3º Questionei e continuarei questionado o regimento que permite essa ‘VERGONHA’, pois a normativa sequer dá suporte para que os suplentes tenham condições de assumir a cadeira possuindo entendimento sobre as leis.
4º Sobre a sua ‘boa ação’ de doar todo seu salário para comprar aquela bomba de infusão, esse colunista foi único que fez transmissão ao vivo. Concorda?
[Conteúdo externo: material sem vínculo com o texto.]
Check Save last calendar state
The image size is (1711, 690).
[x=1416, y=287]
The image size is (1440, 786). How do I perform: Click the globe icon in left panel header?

Para refrescar vossas memorais, vou reproduzir a coluna
A vergonha dos 15 dias
O que leva um vereador eleito a abrir espaço de apenas 15 dias para seu suplente? Melhor, o que esse suplente fará com apenas 15 dias perante o sistema legislativo (regimento) que exige três sessões plenárias para a aprovação de um projeto de lei?
A vergonha dos 15 dias I
Os trabalhos mais interessantes dos vereadores estão nas comissões. São nelas que o edil entende os ‘meandros’ das leis e poderá dar seu parecer. Pergunto: Como esse suplente terá a chance de adquirir conhecimento para discutir as proposições do Executivo, ou dos próprios edis nas comissões, se regimentalmente eles têm 10 dias para dar parecer?
A vergonha dos 15 dias II
O regimento é claro: cada projeto de lei é discutido e votado em uma sessão, pulando-se outra para ser discutido na terceira. Ou seja, o vereador nem consegue votar duas vezes dependendo do dia em que assumiu. Ele teria que participar de ao menos três sessões. Creio que os suplentes não devam aceitar isso e exigir dos partidos aos quais estão filiados que as licenças sejam de no mínimo 30 dias.